Delivery times vary by funding method and provider tier. Wise's instant transfers from Japanese debit cards typically land in Bulgarian accounts within 20 minutes to 4 hours, while bank-funded transfers via Furikomi take 1–2 business days. Remitly's Express tier delivers in minutes for a ~1% premium; its Economy tier costs 40–60% less but takes 3–5 business days. For amounts above ¥500,000, the modest premium for instant delivery is usually worth it given JPY/EUR volatility of 0.3–0.8% per day.
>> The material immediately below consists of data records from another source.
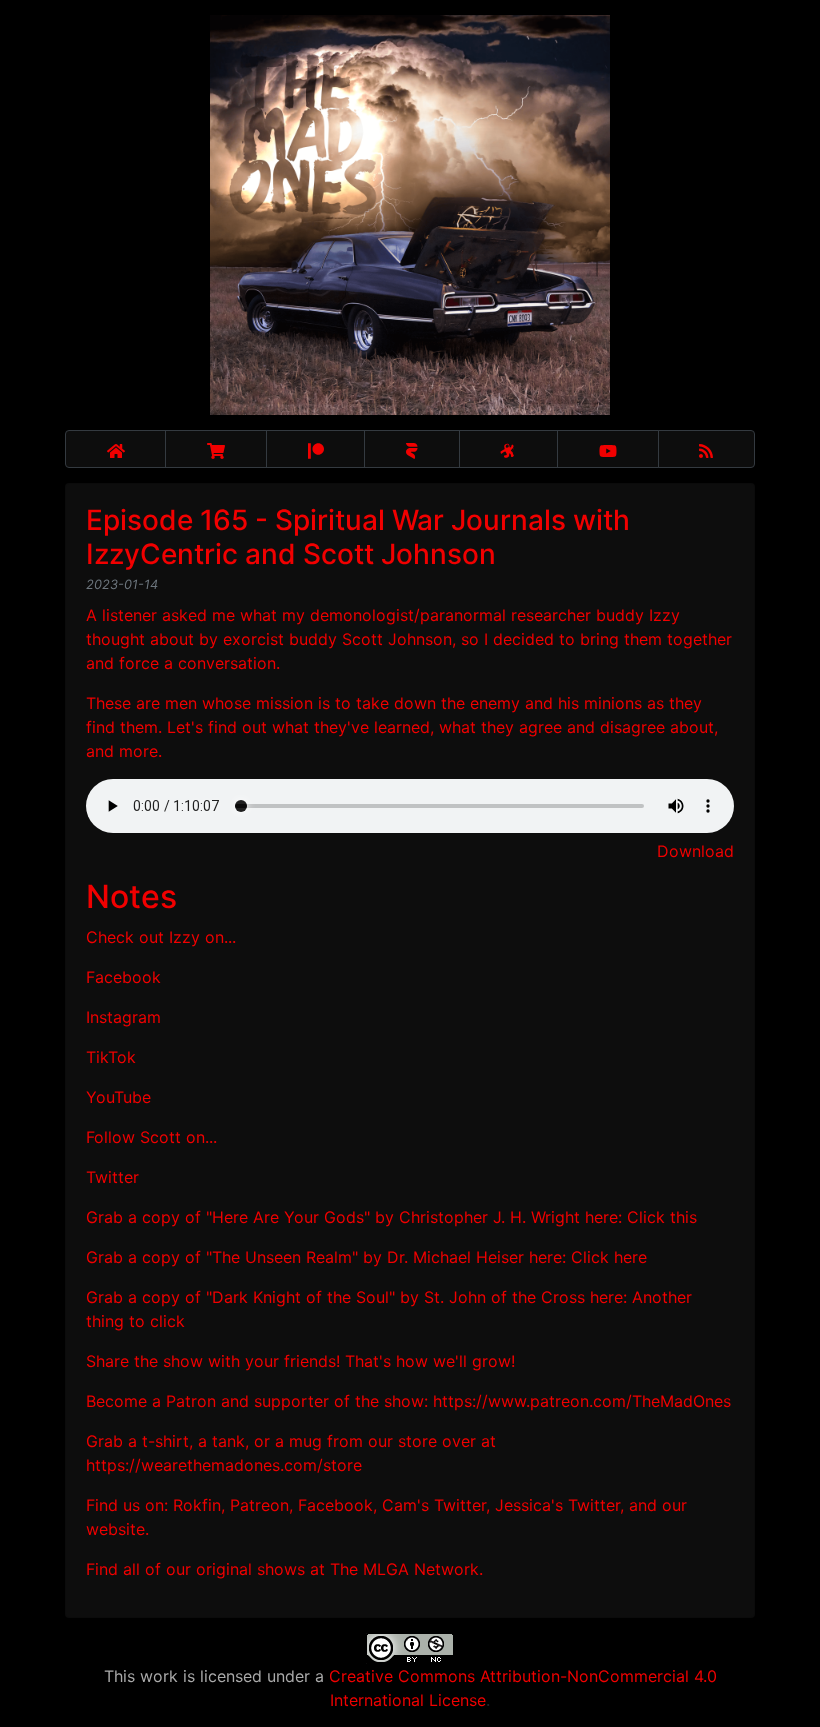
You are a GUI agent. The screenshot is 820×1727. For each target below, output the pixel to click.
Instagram (123, 1017)
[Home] (115, 449)
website (115, 1529)
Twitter (112, 1177)
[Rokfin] (411, 449)
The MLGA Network (404, 1569)
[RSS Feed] (707, 449)
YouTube (118, 1097)
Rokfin (197, 1505)
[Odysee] (508, 449)
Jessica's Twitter (557, 1505)
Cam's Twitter (434, 1505)
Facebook (123, 977)
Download (695, 851)
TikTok (111, 1057)
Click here (609, 1257)
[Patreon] (315, 449)
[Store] (216, 449)
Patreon (259, 1505)
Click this (662, 1217)
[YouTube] (608, 449)
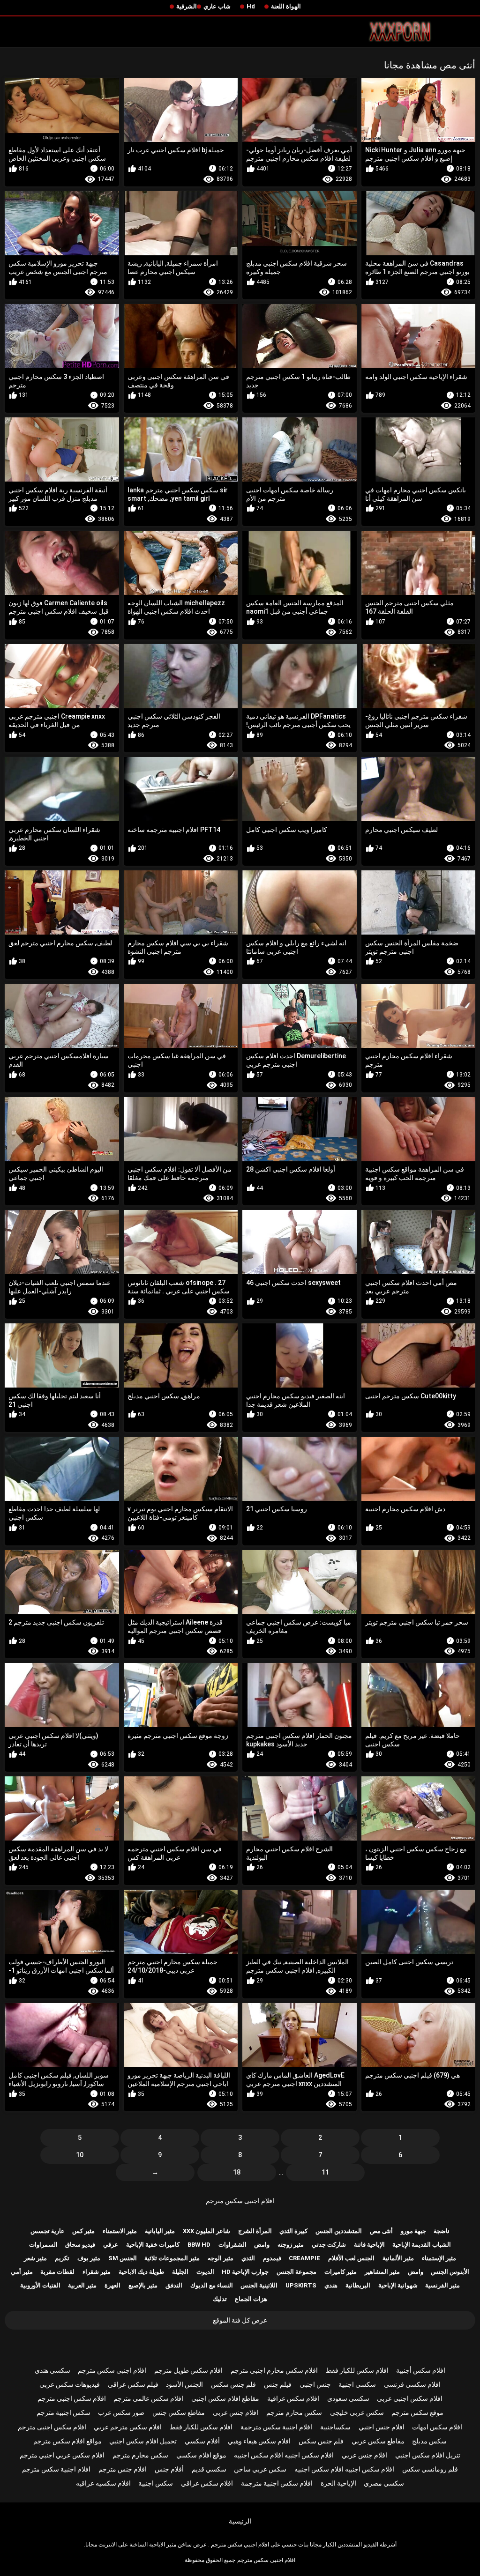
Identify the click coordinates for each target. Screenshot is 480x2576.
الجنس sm (122, 2258)
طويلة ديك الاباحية (141, 2271)
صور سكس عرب (121, 2412)
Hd (251, 6)
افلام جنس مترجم (122, 2469)
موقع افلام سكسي (201, 2455)
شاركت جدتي (329, 2244)
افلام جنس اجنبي (382, 2427)
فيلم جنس (278, 2384)
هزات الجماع (251, 2298)
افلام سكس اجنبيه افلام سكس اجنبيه (284, 2455)
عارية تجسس (47, 2231)
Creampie (304, 2258)
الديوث (205, 2271)
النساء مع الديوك (211, 2285)
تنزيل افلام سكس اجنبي (427, 2455)
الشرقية (186, 6)
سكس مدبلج (429, 2441)
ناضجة (442, 2231)
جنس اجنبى (315, 2384)
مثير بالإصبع (143, 2285)
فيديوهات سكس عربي (69, 2384)
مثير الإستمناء (439, 2258)
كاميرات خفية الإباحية (153, 2244)
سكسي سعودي (348, 2398)
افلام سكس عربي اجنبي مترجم (62, 2455)
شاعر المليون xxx (206, 2231)
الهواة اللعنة (286, 6)
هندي (331, 2285)
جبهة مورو (413, 2231)
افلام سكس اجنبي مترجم (72, 2398)
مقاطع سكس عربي (378, 2441)
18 (236, 2172)
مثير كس (83, 2231)
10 (79, 2155)
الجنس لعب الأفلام (351, 2258)
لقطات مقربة (57, 2271)
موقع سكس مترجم (417, 2412)
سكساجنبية (335, 2427)
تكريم (62, 2258)
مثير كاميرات (340, 2271)
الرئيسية (240, 2521)
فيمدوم (272, 2258)
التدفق (173, 2285)
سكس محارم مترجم (294, 2412)
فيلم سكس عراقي (133, 2384)
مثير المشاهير (382, 2271)
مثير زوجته (291, 2244)
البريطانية (357, 2285)
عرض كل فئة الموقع (240, 2320)
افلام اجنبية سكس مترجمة (276, 2427)
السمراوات (43, 2244)
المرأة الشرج (255, 2231)
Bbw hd (199, 2244)
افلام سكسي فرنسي (412, 2384)
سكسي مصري (384, 2483)
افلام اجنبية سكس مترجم (56, 2469)
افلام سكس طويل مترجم (188, 2370)
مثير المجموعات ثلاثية (172, 2258)
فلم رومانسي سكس (430, 2469)
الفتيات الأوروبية (40, 2285)
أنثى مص (381, 2231)
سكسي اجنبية (357, 2384)
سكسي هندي (52, 2370)
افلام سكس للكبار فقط (357, 2370)
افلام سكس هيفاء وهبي (259, 2441)
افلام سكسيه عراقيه (103, 2483)
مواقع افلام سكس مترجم (67, 2441)
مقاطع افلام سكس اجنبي (225, 2398)
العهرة (112, 2285)
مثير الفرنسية (442, 2285)
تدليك (220, 2298)
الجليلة (180, 2271)
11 (325, 2172)
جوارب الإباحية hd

The two dominant receiving institutions are UniCredit Bulbank and DSK Bank, which together hold over 45% of Bulgarian retail deposits and offer reliable SEPA and SWIFT inbound processing. Postbank (Eurobank Bulgaria) and First Investment Bank round out the top tier, while digital wallets like Revolut Bulgaria and Paysera have grown rapidly among younger recipients. Remittances play an important role in Bulgaria's economy, contributing roughly 2–3% of GDP and supporting household consumption in smaller cities like Plovdiv, Varna, and Burgas, so recipient banks have invested heavily in fast inbound euro-zone rails that benefit JPY senders indirectly.
Standard banking regulations apply for sending from Japan to Bulgaria, with no remittance tax on either side for personal transfers. Japanese banks and licensed providers must report transactions above ¥1,000,000 to the Ministry of Finance under the Foreign Exchange and Foreign Trade Act, while Bulgarian banks file BNB declarations for inbound transfers above BGN 30,000 (~¥2,500,000). Recipients should retain documentation of the source — gift, salary, or property proceeds — as Bulgaria's NRA may request justification for amounts exceeding annual income thresholds.
Because BGN is hard-pegged to the euro, JPY/BGN movements track JPY/EUR almost perfectly, meaning the optimal send window aligns with European morning trading (15:00–19:00 JST) when liquidity peaks and spreads tighten by 10–25%. Set rate alerts on Wise or Revolut at thresholds 0.5–1.0% above the 30-day average, and batch transfers of ¥300,000+ rather than sending small monthly amounts — fee dilution on larger sends typically cuts effective cost by 30–50%. Avoid Friday-evening Tokyo sends, when weekend gap risk widens dealer spreads by 0.2–0.4%.